Eine vorherige Aufbereitung des Wassers ist nicht unbedingt notwendig. Um die Lebensdauer der Düsen zu erhöhen bietet sich u.U. eine Wasserenthärtung an. Da der Schneidprozess durch die hohe Austrittsgeschwindigkeit des Wassers sehr laut ist, ist das Tragen eines Gehörschutzes unumgänglich.

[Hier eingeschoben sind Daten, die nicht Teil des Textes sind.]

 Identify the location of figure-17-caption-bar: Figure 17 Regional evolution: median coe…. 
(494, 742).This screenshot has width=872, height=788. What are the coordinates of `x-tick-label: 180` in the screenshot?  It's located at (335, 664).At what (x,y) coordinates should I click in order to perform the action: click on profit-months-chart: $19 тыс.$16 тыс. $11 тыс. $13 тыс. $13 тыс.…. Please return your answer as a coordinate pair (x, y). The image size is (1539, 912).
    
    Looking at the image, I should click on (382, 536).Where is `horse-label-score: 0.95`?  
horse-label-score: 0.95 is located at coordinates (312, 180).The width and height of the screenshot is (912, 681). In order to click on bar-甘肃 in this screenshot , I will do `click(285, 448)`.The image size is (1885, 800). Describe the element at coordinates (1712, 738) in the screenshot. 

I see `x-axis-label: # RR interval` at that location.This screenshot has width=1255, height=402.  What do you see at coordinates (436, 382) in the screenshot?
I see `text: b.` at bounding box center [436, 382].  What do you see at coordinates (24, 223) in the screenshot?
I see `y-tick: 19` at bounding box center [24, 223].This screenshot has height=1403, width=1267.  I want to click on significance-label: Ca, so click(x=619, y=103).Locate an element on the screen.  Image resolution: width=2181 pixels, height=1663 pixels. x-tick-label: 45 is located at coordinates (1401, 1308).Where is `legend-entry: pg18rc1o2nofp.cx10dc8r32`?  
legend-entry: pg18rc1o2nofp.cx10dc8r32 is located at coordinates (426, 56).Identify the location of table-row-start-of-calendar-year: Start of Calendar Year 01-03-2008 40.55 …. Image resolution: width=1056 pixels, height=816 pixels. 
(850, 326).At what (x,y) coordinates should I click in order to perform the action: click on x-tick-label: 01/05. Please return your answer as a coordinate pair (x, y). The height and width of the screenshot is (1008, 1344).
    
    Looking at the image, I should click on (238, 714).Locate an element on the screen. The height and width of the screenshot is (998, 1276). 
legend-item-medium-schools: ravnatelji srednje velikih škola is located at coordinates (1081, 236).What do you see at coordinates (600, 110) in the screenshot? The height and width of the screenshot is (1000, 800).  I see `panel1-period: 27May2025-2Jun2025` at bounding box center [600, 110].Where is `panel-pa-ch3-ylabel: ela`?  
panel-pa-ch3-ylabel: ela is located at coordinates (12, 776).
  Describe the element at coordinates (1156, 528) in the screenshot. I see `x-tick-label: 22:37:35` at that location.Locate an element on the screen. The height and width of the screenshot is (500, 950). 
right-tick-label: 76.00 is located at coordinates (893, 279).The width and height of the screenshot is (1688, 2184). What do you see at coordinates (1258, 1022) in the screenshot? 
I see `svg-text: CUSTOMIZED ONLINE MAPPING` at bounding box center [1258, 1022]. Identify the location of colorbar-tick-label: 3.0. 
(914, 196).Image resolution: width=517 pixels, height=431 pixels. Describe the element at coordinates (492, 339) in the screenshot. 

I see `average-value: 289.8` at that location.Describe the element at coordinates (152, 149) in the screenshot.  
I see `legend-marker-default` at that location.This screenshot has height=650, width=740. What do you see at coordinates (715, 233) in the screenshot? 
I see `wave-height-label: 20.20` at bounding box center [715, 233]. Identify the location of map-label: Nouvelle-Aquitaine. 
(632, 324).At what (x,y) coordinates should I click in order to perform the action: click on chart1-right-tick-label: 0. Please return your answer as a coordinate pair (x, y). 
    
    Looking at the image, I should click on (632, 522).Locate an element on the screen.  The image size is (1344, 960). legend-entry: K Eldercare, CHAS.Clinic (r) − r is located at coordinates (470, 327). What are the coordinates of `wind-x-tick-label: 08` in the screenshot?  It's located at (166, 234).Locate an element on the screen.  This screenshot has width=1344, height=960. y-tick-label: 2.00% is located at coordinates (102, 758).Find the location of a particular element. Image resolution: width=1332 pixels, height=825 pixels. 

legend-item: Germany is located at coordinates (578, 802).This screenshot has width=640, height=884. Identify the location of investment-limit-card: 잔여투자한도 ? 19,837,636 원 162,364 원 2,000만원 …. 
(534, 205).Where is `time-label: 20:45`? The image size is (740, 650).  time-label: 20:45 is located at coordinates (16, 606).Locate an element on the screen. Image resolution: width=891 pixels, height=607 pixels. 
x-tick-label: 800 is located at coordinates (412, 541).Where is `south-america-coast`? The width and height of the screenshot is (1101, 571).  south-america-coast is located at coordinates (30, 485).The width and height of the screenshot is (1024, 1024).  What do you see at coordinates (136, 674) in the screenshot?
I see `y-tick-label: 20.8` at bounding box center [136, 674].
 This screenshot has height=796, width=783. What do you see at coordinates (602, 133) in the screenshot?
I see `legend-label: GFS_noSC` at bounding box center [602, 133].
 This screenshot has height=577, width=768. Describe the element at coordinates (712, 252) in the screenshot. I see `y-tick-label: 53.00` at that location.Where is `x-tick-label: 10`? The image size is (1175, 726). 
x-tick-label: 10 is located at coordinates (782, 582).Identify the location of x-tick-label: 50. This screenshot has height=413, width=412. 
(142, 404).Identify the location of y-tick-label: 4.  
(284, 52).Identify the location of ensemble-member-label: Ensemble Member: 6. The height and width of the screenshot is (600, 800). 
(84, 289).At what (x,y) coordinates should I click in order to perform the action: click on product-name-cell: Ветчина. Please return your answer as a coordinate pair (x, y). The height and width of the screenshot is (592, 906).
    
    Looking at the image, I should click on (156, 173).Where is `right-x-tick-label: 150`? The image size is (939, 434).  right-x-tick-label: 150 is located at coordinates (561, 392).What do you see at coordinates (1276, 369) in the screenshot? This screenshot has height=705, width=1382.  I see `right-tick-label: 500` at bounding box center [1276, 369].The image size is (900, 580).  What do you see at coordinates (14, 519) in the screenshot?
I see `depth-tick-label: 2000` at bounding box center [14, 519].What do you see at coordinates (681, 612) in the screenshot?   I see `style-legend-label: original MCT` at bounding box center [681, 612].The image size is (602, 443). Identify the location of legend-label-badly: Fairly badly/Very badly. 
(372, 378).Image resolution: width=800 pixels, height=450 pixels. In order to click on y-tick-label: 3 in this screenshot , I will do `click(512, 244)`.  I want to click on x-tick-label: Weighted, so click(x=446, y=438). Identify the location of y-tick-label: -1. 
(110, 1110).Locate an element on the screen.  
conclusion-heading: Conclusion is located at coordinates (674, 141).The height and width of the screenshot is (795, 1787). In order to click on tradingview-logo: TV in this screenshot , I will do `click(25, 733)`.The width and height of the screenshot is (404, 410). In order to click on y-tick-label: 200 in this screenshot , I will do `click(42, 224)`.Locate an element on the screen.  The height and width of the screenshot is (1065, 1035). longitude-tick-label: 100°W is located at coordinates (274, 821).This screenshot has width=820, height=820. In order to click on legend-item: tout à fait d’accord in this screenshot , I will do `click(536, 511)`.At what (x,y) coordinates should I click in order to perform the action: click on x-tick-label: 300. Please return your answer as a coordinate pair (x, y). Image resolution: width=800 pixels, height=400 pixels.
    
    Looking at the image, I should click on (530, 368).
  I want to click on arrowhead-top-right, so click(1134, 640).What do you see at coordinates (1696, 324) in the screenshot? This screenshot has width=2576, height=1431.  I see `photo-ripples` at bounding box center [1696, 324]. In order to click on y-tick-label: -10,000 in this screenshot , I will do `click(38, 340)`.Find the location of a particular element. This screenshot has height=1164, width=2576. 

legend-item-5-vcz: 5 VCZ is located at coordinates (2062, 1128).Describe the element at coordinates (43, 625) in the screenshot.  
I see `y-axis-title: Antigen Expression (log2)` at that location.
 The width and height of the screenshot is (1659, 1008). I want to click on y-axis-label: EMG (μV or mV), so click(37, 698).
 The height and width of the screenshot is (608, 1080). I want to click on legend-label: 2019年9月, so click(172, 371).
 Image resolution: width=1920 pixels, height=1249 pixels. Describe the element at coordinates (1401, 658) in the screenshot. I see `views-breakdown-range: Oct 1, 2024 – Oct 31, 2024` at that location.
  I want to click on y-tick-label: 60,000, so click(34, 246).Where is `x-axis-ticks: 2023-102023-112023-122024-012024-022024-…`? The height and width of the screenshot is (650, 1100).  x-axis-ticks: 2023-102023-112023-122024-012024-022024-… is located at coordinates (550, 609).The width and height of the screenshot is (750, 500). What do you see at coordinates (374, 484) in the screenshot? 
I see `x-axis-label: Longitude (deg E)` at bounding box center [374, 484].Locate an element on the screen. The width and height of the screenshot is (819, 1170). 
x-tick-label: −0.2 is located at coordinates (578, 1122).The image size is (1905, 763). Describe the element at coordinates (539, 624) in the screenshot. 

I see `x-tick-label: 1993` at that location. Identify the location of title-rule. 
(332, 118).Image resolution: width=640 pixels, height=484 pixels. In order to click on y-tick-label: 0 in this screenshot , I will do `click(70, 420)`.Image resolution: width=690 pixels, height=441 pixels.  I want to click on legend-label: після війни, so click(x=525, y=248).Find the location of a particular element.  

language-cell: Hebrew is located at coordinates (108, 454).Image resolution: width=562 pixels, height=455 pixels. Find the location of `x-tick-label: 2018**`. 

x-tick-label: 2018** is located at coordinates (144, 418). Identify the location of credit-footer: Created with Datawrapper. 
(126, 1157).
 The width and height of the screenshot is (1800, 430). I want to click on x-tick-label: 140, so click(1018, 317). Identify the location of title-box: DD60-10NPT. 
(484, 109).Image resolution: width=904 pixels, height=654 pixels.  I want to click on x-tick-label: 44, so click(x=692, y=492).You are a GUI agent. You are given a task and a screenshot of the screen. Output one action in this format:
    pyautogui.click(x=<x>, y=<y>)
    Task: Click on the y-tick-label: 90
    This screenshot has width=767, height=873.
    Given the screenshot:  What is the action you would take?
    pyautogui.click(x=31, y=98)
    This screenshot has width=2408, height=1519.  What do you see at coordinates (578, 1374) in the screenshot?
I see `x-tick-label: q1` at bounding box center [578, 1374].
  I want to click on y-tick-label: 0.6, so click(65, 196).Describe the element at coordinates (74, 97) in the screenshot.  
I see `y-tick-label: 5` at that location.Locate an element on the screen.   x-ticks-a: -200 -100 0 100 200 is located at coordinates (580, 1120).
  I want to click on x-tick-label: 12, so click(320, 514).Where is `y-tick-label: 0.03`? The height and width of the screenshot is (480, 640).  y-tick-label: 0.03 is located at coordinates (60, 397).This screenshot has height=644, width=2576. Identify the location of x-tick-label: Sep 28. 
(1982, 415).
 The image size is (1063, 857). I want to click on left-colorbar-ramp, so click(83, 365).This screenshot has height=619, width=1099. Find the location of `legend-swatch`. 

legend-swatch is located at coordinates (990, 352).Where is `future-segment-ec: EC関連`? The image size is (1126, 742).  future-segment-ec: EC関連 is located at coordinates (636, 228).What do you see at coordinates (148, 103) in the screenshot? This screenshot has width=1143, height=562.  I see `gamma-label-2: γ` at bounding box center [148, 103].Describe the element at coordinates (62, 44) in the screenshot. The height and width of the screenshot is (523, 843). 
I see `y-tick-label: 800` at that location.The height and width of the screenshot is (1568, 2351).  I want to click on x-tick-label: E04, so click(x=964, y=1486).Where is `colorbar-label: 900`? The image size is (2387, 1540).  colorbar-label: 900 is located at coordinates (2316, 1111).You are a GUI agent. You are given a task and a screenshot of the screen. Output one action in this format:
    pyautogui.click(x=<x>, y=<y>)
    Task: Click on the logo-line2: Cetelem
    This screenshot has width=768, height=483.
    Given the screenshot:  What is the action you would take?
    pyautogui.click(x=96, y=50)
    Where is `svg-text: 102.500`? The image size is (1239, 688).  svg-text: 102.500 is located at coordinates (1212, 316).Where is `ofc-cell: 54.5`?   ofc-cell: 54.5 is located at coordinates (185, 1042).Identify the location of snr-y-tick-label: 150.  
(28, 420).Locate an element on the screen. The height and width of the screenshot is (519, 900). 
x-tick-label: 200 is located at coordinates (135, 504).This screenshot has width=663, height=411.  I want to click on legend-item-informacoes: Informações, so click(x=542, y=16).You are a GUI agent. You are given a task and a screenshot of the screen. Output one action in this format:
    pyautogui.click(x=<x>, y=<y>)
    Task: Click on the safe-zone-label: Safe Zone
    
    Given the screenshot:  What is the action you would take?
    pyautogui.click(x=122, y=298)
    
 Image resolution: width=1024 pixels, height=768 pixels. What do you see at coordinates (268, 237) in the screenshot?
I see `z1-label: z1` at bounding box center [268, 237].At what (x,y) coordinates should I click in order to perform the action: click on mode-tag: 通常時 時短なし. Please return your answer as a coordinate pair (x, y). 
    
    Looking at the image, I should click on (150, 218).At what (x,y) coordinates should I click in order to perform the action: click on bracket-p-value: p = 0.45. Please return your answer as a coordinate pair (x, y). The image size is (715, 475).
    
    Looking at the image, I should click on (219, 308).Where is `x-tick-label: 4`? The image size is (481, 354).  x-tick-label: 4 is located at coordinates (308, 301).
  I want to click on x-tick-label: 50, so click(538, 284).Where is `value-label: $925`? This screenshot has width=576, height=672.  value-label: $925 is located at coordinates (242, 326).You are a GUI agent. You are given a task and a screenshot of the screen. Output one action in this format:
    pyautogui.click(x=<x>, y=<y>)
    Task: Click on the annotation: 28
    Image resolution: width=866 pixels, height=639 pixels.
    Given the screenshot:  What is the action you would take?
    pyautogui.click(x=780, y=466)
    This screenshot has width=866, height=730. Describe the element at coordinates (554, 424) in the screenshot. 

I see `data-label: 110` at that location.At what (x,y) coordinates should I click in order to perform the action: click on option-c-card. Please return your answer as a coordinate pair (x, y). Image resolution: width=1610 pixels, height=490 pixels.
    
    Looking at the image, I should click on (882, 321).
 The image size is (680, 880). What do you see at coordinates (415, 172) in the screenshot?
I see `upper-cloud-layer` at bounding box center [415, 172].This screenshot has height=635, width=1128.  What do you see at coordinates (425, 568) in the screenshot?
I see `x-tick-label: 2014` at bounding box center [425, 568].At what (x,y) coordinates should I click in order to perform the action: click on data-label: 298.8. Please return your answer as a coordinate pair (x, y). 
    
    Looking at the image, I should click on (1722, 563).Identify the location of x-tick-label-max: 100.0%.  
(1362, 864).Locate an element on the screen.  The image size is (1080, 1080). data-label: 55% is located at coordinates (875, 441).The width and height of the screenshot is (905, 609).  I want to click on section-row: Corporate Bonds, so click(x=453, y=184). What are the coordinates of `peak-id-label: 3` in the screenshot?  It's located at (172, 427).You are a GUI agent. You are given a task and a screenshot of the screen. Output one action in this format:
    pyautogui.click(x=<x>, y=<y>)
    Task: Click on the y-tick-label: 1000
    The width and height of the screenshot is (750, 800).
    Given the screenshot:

Beim Wasserstrahlschneiden werden zwei Arten unterschieden. Das Abrasivschneiden und das Schneiden mit Reinwasser. Beim Wasserstrahlschneiden ohne Abrasiv wird nur die Strahlenergie des Wassers ausgenutzt. damit sind geringere Schnittbreiten zu erreichen. Der Einsatz erfolgt bei Materialien, die nicht zu hart sind. Beim Wasserstrahlschneiden mit Abrasiv wird dem Wasser eine Zusatzstoff (z.B. Korund) beigemischt. Erst damit lassen sich harte Materialien wie Stein uns Stahl bearbeiten. Weiterhin steigt die Materialstärke, die sich bearbeiten lässt.

Das Wasserstrahlschneiden lässt sich hervorragend als Ergänzung zum Laserschneiden ansehen. Hiermit lassen sich viele Materialien schneiden (z.B. teflonhaltiges PTFE), die für die Laserstrahlbearbeitung ungeeignet sind.